■ Document passage:
******

UNIVERSAL ENERGY GROUP LTD.
Notes to Interim Consolidated
Financial Statements For the three and nine months ended
June 30, 2008 and 2007
(Unaudited - thousands of dollars except as indicated and per share amounts)
1. Interim financial statements
The unaudited interim consolidated financial statements have been prepared by management in accordance with Canadian generally accepted accounting principles applicable to interim consolidated financial statements. These interim financial statements do not include all the note disclosures required for annual financial statements and therefore should be read in conjunction with Universal Energy Group Ltd.'s audited consolidated financial statements for the year ended September 30, 2007.
2. Organization
Universal Energy Group Ltd. (the "Company") is incorporated under the Canada Business Corporations Act. The Company through its subsidiary Universal Energy Corporation ("Universal") operates a retail electricity and natural gas business in Canada, through its subsidiary National Energy Corporation ("NEC") operates a water heater rental program in Ontario under the trade name National Home Services ("NHS") and through its subsidiary Terra Grain Fuels Inc. ("TGF") operates an ethanol business. Universal's wholly owned subsidiary, Universal Gas & Electric Corporation ("UGE"), operates a natural gas marketing business in the United States.
3. Initial public offering and business acquisition
On January 26, 2007, the Company filed a prospectus relating to the initial public offering of its common shares. The closing date of this initial public offering was February 2, 2007 and the Company received gross proceeds from the offering of $143,750 which includes the over allotment proceeds of $18,750 which was exercised on February 7, 2007. The Company incurred issue costs of $11,630 and a future tax benefit in the amount of $3,888 has been recorded on such costs.
On closing, the Company purchased all of the issued and outstanding shares and promissory notes of TGF for cash of $37,825 and 7,889,545 common shares of the Company issued at $11.00 per share. Total aggregate consideration paid for the TGF shares and promissory notes amounted to $124,610.
Also, on closing, the Company purchased all of the issued and outstanding shares of Universal for cash of $73,425 and 15,314,999 common shares of the Company issued at $11.00 per share. Total aggregate consideration paid for the Universal shares amounted to $241,890.
The business combination has been accounted for as a reverse takeover of the Company by Universal and the acquisition of TGF by Universal using the purchase method as follows:
(a) The acquisition of TGF by Universal recorded at the exchange amount of $124,610 which is the fair value of the consideration given to acquire the TGF shares and promissory notes. The purchase price less the cash portion thereof has been added to the capital stock of Universal. In accordance with the purchase method the results of operations in these consolidated financial statements are from the date of acquisition. The allocation of the excess of fair value over net book value has been attributed as follows:
Net assets acquired: $
------------------- ---------
Net working capital (includes cash of $5,603) 12,589
Property, plant and equipment 41,352
Production contract advances 1,185
Intangible assets 1,030
Goodwill 70,460
---------
126,616
Less: Production contract financing (1,322)
Less: Future tax liability (684)
---------
124,610
---------
---------
Consideration:
--------------
Cash 37,825
Issuance of 7,889,545 common shares at $11.00 per share 86,785
---------
124,610
---------
---------
(b) The net equity of the Company was effectively exchanged for equity issued by Universal and accordingly represents an increase to Universal's share capital.

******

■ Items:
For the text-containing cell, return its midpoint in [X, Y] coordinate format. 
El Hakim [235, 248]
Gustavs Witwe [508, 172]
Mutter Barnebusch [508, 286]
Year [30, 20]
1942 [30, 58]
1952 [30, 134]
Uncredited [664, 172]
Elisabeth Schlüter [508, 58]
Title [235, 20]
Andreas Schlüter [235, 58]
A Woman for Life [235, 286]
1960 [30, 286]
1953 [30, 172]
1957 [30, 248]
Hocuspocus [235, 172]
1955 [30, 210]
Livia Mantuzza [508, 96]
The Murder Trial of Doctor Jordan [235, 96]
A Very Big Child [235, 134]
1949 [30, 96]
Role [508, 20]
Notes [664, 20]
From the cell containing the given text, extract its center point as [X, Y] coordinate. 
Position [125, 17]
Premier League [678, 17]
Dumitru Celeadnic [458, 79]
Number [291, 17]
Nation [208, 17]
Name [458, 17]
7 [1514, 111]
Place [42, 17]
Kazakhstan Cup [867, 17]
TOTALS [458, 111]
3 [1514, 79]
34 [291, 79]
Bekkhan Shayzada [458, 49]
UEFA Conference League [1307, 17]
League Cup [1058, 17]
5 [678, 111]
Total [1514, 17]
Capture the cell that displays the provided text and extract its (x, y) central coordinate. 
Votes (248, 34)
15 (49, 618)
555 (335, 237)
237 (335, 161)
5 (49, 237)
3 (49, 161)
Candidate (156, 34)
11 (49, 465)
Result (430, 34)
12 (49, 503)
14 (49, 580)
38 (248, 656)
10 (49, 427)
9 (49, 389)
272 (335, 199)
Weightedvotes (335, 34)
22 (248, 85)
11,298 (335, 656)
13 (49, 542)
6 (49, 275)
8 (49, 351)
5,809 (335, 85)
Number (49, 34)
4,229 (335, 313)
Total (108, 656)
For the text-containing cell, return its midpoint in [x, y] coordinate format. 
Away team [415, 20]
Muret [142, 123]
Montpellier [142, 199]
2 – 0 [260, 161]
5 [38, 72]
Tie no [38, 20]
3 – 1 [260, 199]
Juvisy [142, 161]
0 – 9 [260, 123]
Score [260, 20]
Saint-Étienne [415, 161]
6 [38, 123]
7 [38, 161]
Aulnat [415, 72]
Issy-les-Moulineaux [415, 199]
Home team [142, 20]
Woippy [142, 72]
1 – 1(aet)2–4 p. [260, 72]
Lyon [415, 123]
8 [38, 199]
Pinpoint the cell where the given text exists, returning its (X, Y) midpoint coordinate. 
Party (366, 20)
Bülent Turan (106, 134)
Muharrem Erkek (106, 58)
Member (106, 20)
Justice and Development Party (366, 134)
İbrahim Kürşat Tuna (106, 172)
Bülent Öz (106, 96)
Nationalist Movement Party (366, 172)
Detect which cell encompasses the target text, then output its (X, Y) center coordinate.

******

■ Task requirements:
a – Rewrite the paragraph of the financial statement notes that begins "On January 26, 2007, the Company filed a prospectus" as a short bulleted list that keeps its main facts.
b – Write the next part of the notes to Universal Energy Group's interim financial statements, starting after their final sentence.

■ Task-by-task results:
a –
- January 26, 2007: the Company filed a prospectus for the initial public offering of its common shares.
- February 2, 2007: the offering closed, with gross proceeds of $143,750.
- The proceeds include $18,750 from the over-allotment, which was exercised on February 7, 2007.
- Issue costs were $11,630, and a future tax benefit of $3,888 was recorded on them.

b –
(c) The payment to the then existing Universal shareholders of $73,425 has been recorded as a deemed distribution and charged directly to the deficit.
4. Summary of significant accounting policies
(a) Change in accounting policies and recent accounting pronouncements
Effective October 1, 2007, the Company adopted the recommendations of the CICA Handbook Section 1535, "Capital Disclosures", which requires disclosure of information related to the objectives, policies and processes for managing capital. In addition, the disclosures include whether externally imposed capital requirements have been complied with. The new standard is effective for fiscal years beginning on or after October 1, 2007 and as this standard only addresses disclosure requirements, there is no impact on the Company's operating results.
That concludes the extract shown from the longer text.